# [Given records]
┌──

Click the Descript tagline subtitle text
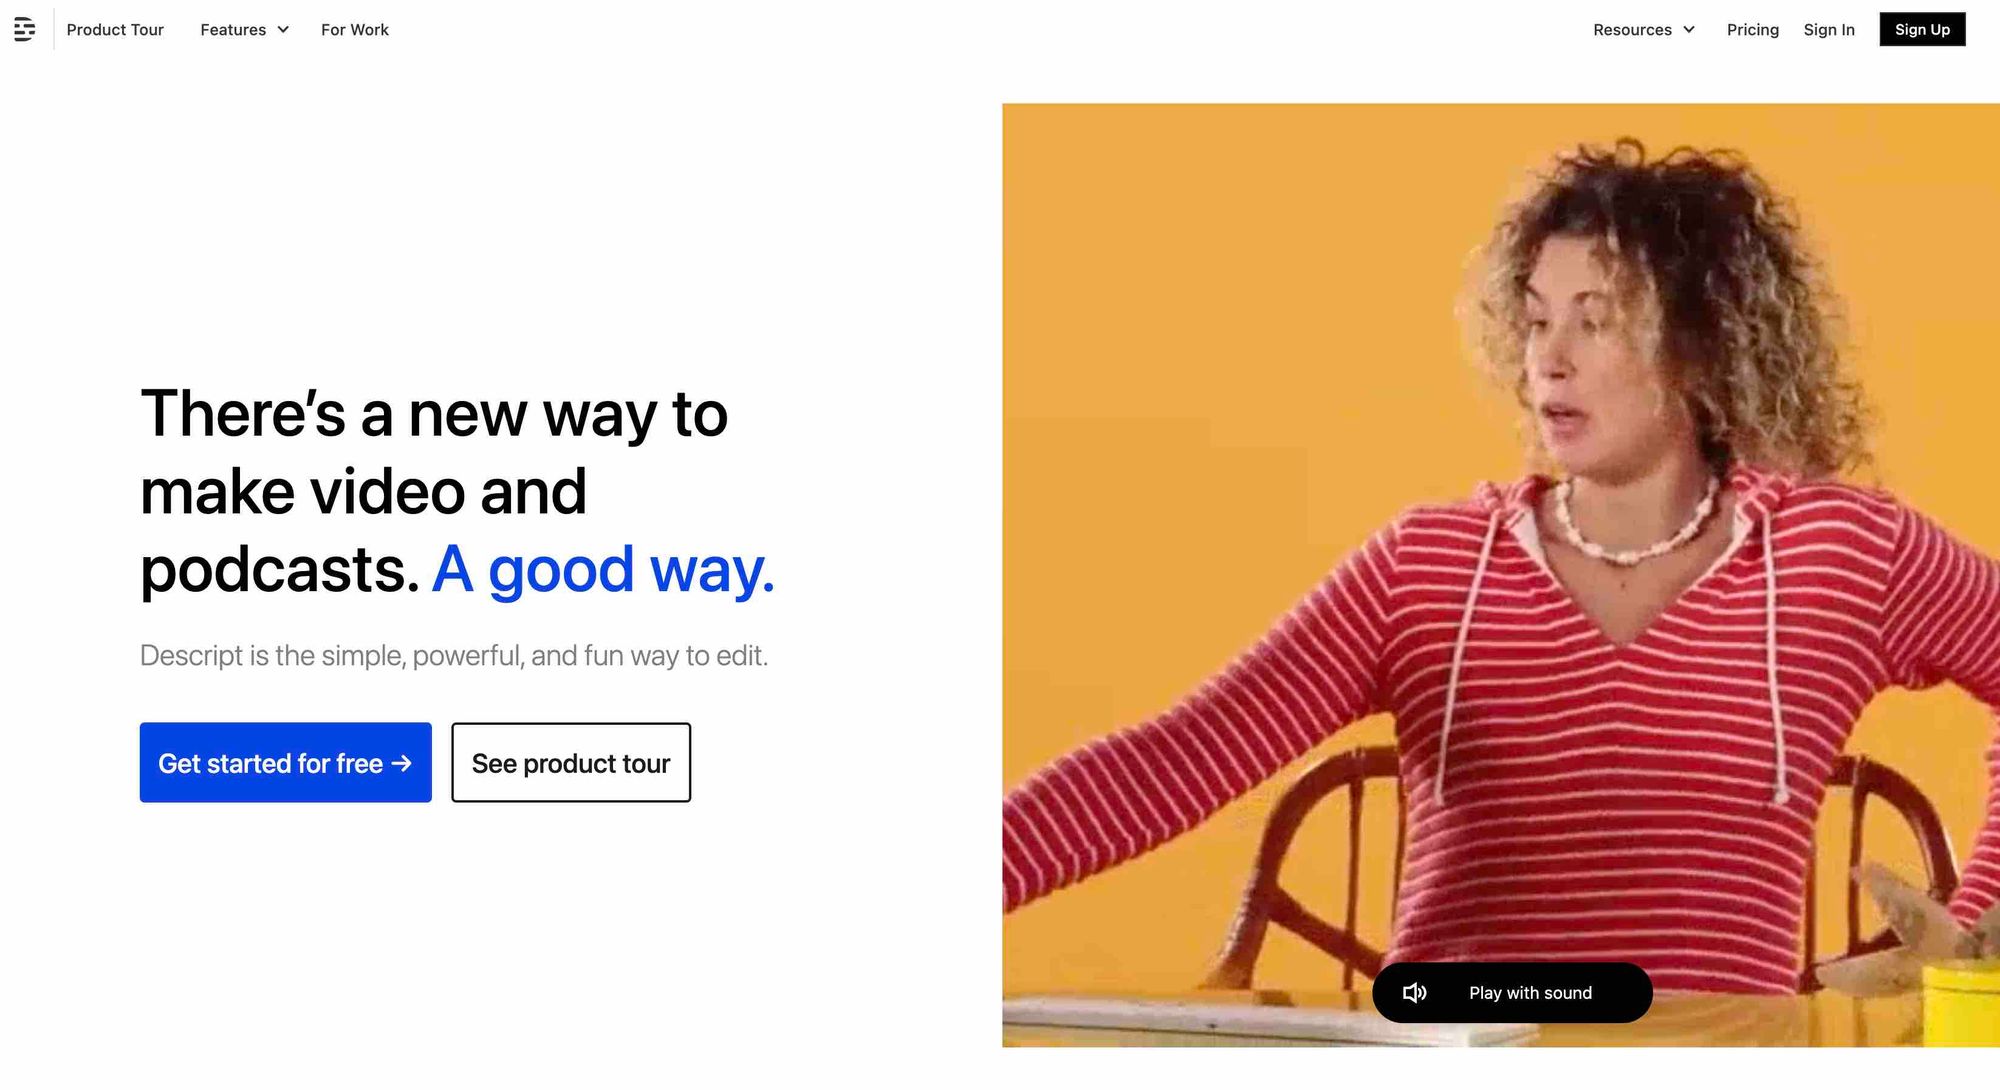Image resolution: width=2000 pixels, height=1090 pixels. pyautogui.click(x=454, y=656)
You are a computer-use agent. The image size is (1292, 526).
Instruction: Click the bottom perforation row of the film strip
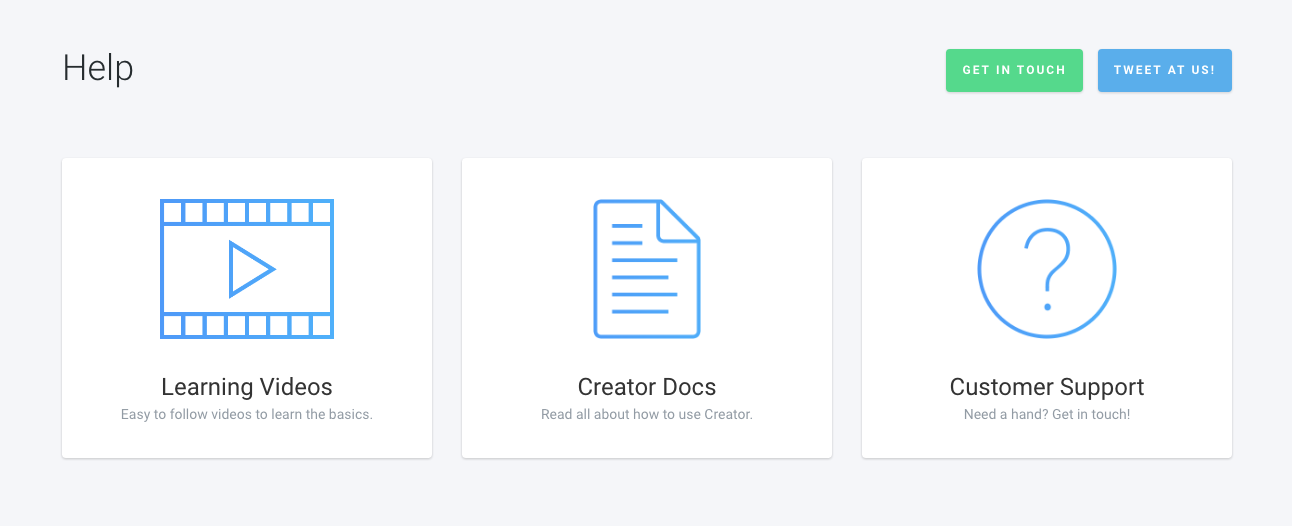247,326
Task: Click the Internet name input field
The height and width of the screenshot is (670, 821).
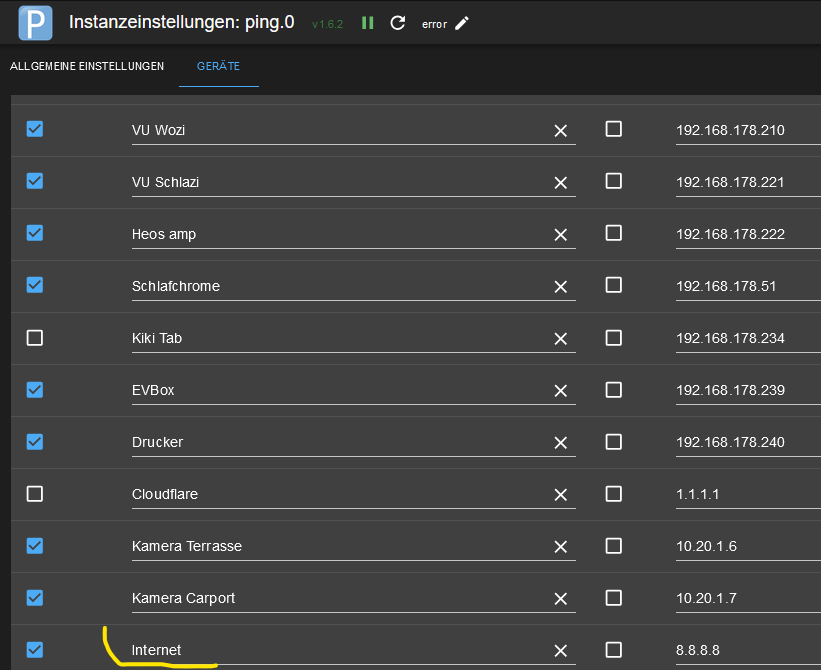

└──
┌──

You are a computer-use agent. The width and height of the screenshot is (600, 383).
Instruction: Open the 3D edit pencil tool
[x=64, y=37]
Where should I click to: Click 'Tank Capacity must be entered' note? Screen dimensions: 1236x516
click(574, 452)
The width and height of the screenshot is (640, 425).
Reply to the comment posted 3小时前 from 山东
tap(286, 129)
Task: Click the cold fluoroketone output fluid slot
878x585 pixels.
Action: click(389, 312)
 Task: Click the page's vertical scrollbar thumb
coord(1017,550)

└──

# [Task instructions]
Of the records above, print only the lines from the one containing "Click the Descript tagline subtitle text" through the one containing "You are a computer-use agent. The image", inclusive and unaltered, leaving out pictures.

# [Task result]
Click the Descript tagline subtitle text
Image resolution: width=2000 pixels, height=1090 pixels. pyautogui.click(x=454, y=656)
You are a computer-use agent. The image size is (1292, 526).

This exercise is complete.